Бледный, как Пьеро, Этьен выключает радио и смотрит на меня в зеркало.
– Когда? – спрашивает Нина, не сводя глаз с дороги.
– Как только вернулась в Ла-Комель.
– Где?
– У него.
– Сколько ему сейчас?
– Понятия не имею. Думаю, около восьмидесяти…

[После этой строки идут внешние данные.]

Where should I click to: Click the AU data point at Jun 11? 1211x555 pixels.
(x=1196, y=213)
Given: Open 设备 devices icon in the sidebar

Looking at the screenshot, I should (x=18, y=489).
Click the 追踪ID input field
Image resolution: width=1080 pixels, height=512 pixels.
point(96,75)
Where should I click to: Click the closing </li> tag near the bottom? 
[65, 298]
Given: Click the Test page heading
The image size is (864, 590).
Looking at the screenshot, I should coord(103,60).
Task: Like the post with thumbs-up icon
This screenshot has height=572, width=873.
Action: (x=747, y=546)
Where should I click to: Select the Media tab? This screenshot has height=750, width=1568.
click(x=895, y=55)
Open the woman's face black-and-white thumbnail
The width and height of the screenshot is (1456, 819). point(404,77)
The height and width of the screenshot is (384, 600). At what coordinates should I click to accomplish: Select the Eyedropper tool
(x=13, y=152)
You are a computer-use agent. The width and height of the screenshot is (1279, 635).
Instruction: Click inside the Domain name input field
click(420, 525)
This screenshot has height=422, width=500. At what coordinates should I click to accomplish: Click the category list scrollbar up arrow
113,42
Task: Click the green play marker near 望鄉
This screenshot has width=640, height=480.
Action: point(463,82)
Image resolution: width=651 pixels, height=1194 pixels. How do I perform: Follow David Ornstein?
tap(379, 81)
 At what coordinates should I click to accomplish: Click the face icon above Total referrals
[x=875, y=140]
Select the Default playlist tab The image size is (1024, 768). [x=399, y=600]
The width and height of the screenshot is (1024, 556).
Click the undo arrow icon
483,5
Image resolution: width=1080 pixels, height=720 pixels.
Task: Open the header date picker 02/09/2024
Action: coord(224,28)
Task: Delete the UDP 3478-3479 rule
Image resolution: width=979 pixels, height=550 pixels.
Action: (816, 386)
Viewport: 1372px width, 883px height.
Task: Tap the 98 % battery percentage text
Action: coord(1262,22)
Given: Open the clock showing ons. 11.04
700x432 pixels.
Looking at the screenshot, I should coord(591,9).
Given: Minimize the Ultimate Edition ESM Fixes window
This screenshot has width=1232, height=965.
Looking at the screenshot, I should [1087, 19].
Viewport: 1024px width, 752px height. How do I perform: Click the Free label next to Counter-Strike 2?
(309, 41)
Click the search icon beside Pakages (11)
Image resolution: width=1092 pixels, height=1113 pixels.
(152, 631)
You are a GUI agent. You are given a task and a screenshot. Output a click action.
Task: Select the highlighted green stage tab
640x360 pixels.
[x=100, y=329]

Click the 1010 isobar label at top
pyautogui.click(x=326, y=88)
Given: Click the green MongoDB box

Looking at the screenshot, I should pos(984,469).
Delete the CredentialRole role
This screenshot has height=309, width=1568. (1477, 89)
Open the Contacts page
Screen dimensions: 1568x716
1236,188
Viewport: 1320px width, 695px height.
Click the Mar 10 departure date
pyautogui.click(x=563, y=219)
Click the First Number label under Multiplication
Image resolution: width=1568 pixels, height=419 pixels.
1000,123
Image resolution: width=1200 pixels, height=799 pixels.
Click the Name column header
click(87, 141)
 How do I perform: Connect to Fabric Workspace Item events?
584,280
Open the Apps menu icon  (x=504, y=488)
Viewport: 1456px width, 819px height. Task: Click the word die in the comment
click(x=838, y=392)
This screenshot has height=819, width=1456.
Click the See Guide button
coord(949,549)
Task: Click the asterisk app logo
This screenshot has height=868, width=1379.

– Зачем? – спрашивает Этьен.
– Хотела посмотреть на него глазами взрослого человека. Позвонила в дверь, он открыл сам. Мы пялились друг на друга минуту или две, хотя он сразу меня узнал, потом я сунула ему в руки «Мел» и вернулась в машину, а он скрылся в доме. Так ничего и не сказал.
– Ну и что это дало?
– Я окончательно кое в чем утвердилась и почувствовала облегчение.
– Думаешь, он прочел?
– Кто его знает, мне плевать.
* * *
Мне десять лет. Я встретила двух друзей детства, мальчика и девочку. Теперь я не одна. Я люблю их.
Для остальных я заморыш, в котором нет ничего интересного. Никому не известно, что внутри меня прячется девочка.
Этот семейный секрет принадлежит только мне. Она как незаконнорожденная дочь, которую прячут в подвале, а входит и выходит она через заднюю дверь, чтобы никто ее не заметил.
Религия и общественные законы отвергают подобное. Она не получит ни крещения, ни соборования. И ее не назовут по имени.
Ни один человек в мире не произнесет вслух мое настоящее имя.
Я сделаю это сама. Позже. Назову себя.
Я составляю списки имен. Элоди, Анна, Марианна, Лиза, Анжель, Виржини.
Мне десять лет. Мы с друзьями неразлучны. Иногда мне хочется признаться, кто я есть – девочка готова заговорить, – но я не решаюсь.
Как страшно – вдруг меня осудят и отвергнут.
Мы – Троица или ничто. Трое – или одиночество.
Отвергни они меня, я снова оказалась бы в ссылке. Так я существовала до переезда, пребывала в безмолвии, казалась окружающим «странненькой».